DIRECTIONS: Please set down, word for word, each line from the one containing "Task: Click the star" through the final line of the records below, both included, and nothing else.
◆ ◆ ◆ ◆ ◆ ◆ ◆
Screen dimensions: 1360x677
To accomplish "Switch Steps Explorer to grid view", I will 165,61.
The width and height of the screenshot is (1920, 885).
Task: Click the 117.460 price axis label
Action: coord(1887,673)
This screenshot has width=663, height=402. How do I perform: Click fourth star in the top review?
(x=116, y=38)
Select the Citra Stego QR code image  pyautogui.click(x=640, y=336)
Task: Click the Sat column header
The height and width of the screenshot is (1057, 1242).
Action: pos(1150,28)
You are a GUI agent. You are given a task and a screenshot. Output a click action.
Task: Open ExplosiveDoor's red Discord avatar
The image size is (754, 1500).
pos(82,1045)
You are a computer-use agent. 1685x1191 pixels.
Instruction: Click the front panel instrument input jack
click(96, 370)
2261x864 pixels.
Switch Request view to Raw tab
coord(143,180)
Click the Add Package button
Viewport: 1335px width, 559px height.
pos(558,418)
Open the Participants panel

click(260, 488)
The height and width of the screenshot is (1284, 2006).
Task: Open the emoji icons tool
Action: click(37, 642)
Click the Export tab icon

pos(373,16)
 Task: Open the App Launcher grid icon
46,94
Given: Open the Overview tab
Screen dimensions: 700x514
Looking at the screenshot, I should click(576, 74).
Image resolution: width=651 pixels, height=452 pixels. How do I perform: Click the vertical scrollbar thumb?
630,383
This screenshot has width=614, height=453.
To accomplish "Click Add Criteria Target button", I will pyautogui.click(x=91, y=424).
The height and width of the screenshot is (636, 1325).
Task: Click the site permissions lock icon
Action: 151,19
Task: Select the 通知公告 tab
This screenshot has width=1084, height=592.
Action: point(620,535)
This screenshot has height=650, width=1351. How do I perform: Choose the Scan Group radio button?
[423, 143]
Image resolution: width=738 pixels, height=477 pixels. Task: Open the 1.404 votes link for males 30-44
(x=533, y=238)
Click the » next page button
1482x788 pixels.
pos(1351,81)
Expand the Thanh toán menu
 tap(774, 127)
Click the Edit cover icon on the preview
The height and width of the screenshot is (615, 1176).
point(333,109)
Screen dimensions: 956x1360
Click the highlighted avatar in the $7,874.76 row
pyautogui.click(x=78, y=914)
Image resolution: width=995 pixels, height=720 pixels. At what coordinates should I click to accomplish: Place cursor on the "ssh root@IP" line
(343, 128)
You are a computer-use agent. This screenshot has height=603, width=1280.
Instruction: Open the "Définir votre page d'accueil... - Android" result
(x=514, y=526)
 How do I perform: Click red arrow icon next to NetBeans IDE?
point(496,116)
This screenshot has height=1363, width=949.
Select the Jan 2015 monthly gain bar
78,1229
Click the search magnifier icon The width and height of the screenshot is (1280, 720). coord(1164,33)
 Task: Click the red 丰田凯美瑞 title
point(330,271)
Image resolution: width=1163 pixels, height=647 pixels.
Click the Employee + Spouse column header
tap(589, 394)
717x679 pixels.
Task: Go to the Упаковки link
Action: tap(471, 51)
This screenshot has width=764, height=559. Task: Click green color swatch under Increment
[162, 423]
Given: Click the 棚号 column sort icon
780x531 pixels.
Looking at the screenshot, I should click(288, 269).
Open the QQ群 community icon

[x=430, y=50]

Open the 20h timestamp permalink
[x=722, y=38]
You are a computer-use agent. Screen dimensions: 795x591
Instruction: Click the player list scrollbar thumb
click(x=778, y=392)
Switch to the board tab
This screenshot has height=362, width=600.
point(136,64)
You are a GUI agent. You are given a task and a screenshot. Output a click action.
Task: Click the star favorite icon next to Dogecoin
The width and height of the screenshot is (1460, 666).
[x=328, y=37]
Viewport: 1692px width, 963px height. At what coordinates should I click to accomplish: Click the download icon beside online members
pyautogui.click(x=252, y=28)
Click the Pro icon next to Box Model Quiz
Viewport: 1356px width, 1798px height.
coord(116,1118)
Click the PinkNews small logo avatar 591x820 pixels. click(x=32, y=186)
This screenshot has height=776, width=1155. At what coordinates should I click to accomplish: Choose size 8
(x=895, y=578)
◆ ◆ ◆ ◆ ◆ ◆ ◆
EXERCISE RESPONSE:
Task: Click the star favorite icon next to Dogecoin
The width and height of the screenshot is (1460, 666).
[x=328, y=37]
Viewport: 1692px width, 963px height. At what coordinates should I click to accomplish: Click the download icon beside online members
pyautogui.click(x=252, y=28)
Click the Pro icon next to Box Model Quiz
Viewport: 1356px width, 1798px height.
coord(116,1118)
Click the PinkNews small logo avatar 591x820 pixels. click(x=32, y=186)
This screenshot has height=776, width=1155. At what coordinates should I click to accomplish: Choose size 8
(x=895, y=578)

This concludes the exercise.